WHAT YOU HAVE TO DO: Every line below from the one with "[Map] (86, 2188)" through the one with "2 [tab] (692, 853)" should be retyped exactly, both ends included; no other lines and no pictures.

>>>

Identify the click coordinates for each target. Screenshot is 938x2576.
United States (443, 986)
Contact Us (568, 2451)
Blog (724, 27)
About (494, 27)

<<<
>>>

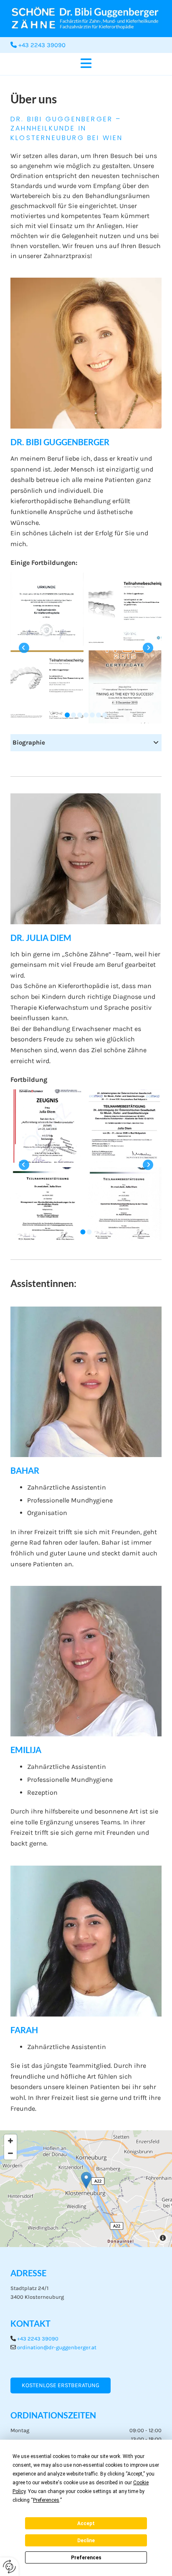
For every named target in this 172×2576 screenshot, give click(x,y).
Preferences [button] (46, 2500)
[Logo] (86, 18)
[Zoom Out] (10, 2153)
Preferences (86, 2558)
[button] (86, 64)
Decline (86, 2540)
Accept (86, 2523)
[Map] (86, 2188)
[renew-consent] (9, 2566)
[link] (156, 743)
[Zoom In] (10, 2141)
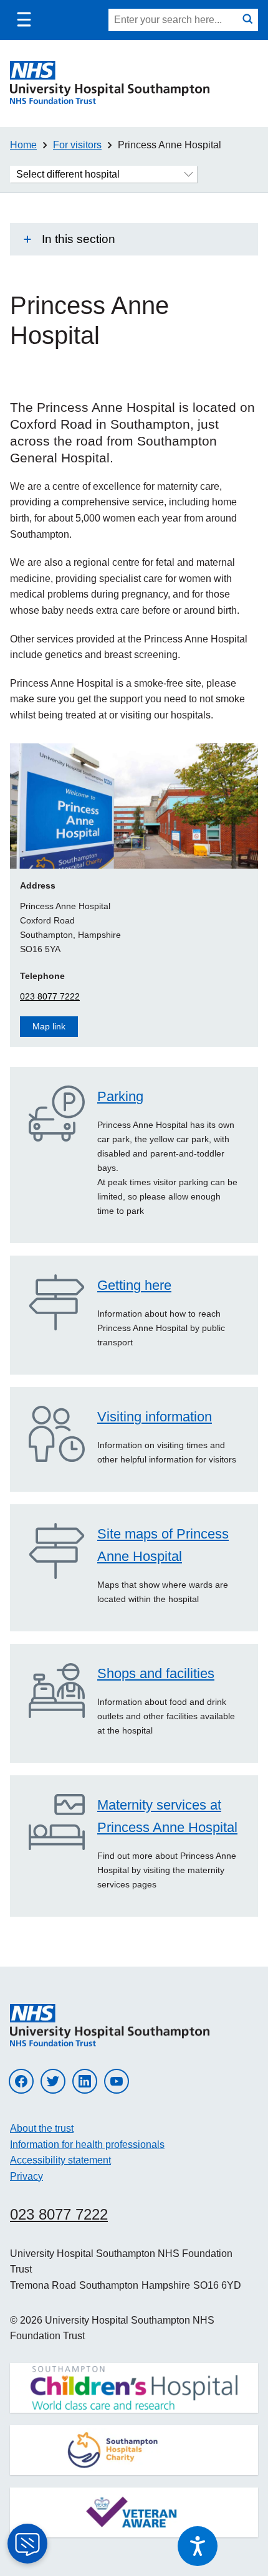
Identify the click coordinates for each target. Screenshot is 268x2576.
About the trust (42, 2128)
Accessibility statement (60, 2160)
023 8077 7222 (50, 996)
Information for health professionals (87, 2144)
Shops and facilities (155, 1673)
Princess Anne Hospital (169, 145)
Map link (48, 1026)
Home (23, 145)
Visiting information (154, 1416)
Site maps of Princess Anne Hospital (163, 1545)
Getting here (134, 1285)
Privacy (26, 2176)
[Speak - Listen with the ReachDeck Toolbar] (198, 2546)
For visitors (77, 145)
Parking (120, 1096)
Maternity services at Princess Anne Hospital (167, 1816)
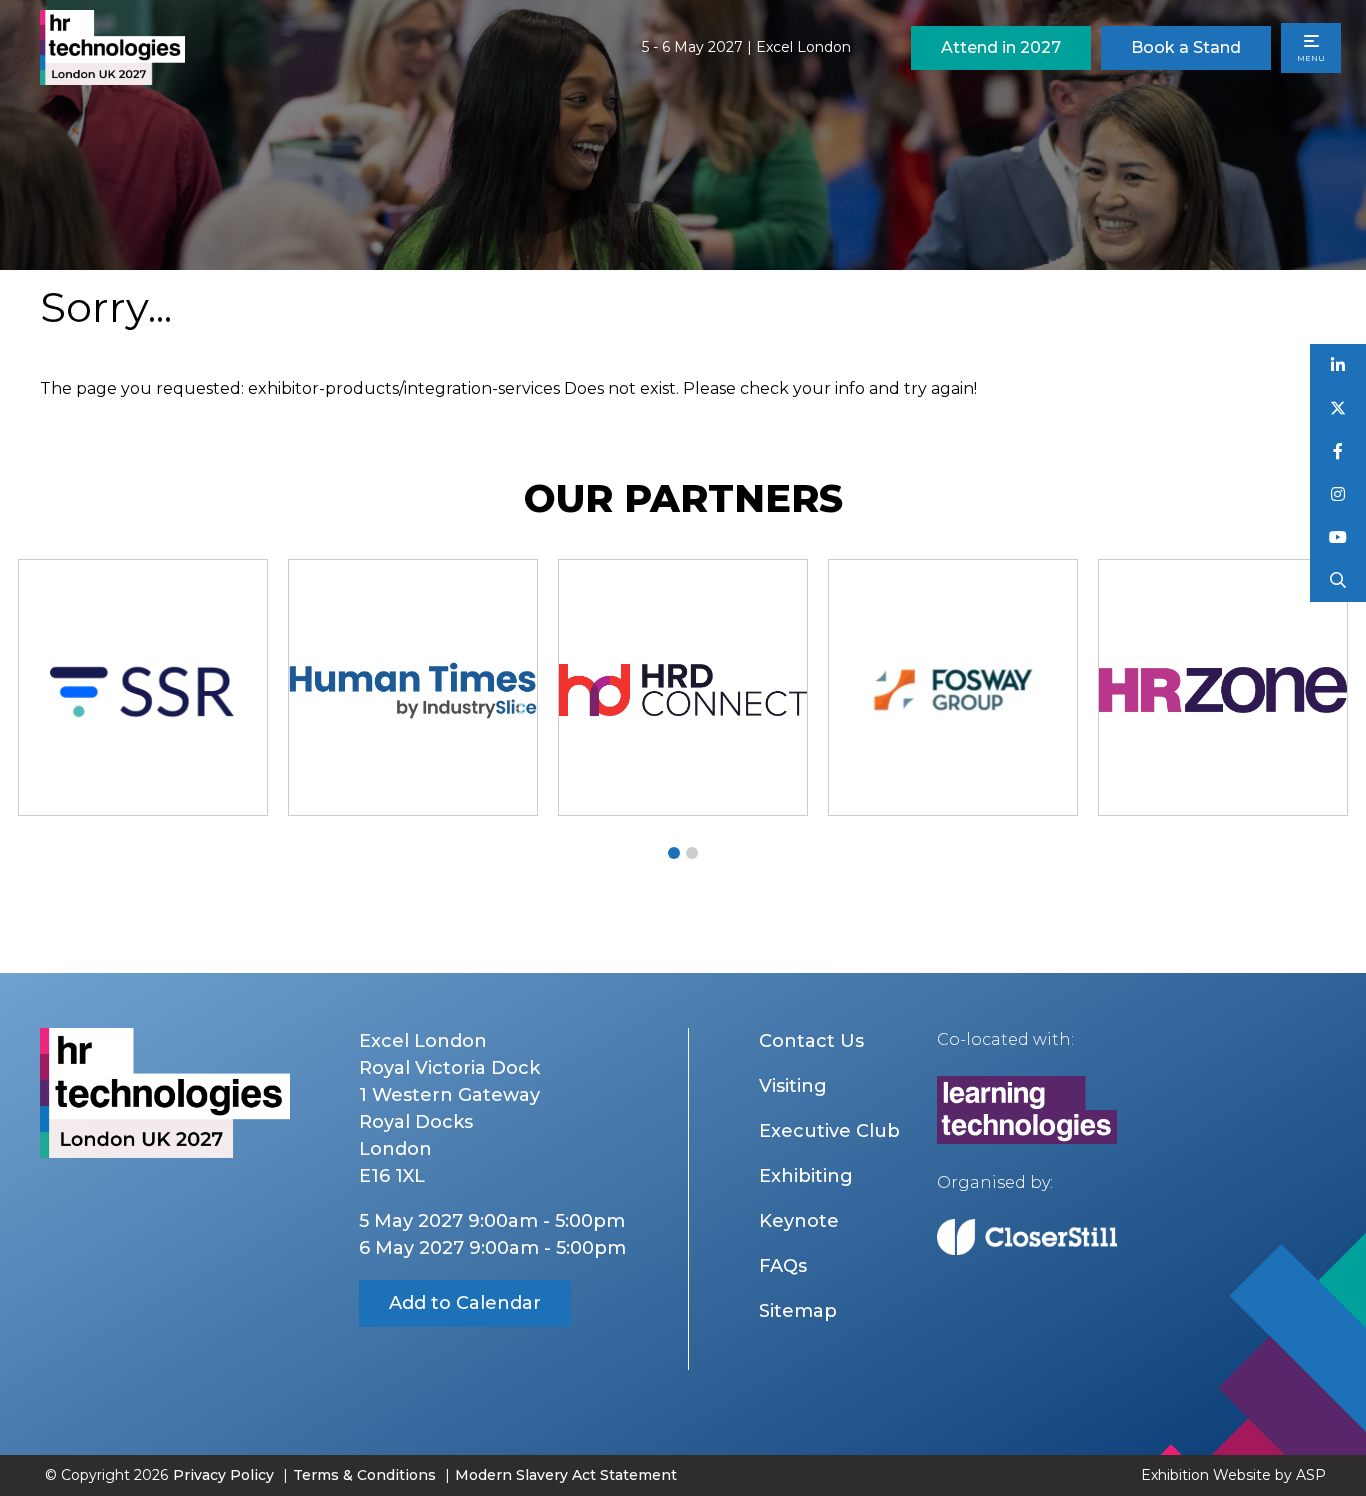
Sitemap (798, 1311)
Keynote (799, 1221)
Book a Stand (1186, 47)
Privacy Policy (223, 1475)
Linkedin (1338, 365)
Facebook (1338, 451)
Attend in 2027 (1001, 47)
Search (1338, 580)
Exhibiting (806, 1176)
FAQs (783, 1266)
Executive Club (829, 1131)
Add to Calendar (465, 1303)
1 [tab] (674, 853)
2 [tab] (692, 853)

<<<
>>>

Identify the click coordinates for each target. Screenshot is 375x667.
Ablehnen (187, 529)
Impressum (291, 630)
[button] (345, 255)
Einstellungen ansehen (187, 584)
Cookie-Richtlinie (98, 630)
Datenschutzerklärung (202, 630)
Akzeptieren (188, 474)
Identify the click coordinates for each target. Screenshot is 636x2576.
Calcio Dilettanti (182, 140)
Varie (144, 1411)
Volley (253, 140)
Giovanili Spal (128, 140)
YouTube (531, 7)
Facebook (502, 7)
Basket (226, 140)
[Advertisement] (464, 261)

<<<

OUTPUT BELOW:
[Map] (86, 2188)
[renew-consent] (9, 2566)
[link] (156, 743)
[Zoom In] (10, 2141)
Identify the click coordinates for each target. Screenshot is 268x2576.
About the trust (42, 2128)
Accessibility statement (60, 2160)
023 8077 7222 (50, 996)
Information for health professionals (87, 2144)
Shops and facilities (155, 1673)
Princess Anne Hospital (169, 145)
Map link (48, 1026)
Home (23, 145)
Visiting information (154, 1416)
Site maps of Princess Anne Hospital (163, 1545)
Getting here (134, 1285)
Privacy (26, 2176)
[Speak - Listen with the ReachDeck Toolbar] (198, 2546)
For visitors (77, 145)
Parking (120, 1096)
Maternity services at Princess Anne Hospital (167, 1816)
Sitemap (798, 1311)
Keynote (799, 1221)
Book a Stand (1186, 47)
Privacy Policy (223, 1475)
Linkedin (1338, 365)
Facebook (1338, 451)
Attend in 2027 (1001, 47)
Search (1338, 580)
Exhibiting (806, 1176)
FAQs (783, 1266)
Executive Club (829, 1131)
Add to Calendar (465, 1303)
1 [tab] (674, 853)
2 [tab] (692, 853)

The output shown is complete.